Abstract: In recent years the use of convolutional layers to encode an inductive bias (translational equivariance) in neural networks has proven to be a very fruitful idea. The successes of this approach have motivated a line of research into incorporating other symmetries into deep learning methods, in the form of group equivariant convolutional neural networks. Much of this work has been focused on roto-translational symmetry of R d , but other examples are the scaling symmetry of R d and rotational symmetry of the sphere. In this work, we demonstrate that group equivariant convolutional operations can naturally be incorporated into learned reconstruction methods for inverse problems that are motivated by the variational regularisation approach. Indeed, if the regularisation functional is invariant under a group symmetry, the corresponding proximal operator will satisfy an equivariance property with respect to the same group symmetry.
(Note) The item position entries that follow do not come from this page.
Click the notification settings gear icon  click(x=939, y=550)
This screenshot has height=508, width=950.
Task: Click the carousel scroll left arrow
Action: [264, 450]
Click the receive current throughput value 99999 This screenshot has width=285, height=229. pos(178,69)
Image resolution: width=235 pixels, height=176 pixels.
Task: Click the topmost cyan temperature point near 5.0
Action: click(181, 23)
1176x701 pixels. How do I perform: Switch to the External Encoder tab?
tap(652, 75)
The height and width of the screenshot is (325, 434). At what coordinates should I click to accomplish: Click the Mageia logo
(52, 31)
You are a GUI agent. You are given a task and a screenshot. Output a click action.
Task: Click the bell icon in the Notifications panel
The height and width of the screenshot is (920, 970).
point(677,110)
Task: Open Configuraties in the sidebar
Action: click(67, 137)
As a result of this observation, we design learned iterative methods in which the proximal operators are modelled as group equivariant convolutional neural networks. We use roto-translationally equivariant operations in the proposed methodology and apply it to the problems of low-dose computerised tomography reconstruction and subsampled magnetic resonance imaging reconstruction. The proposed methodology is demonstrated to improve the reconstruction quality of a learned reconstruction method with a little extra computational cost at training time but without any extra cost at test time.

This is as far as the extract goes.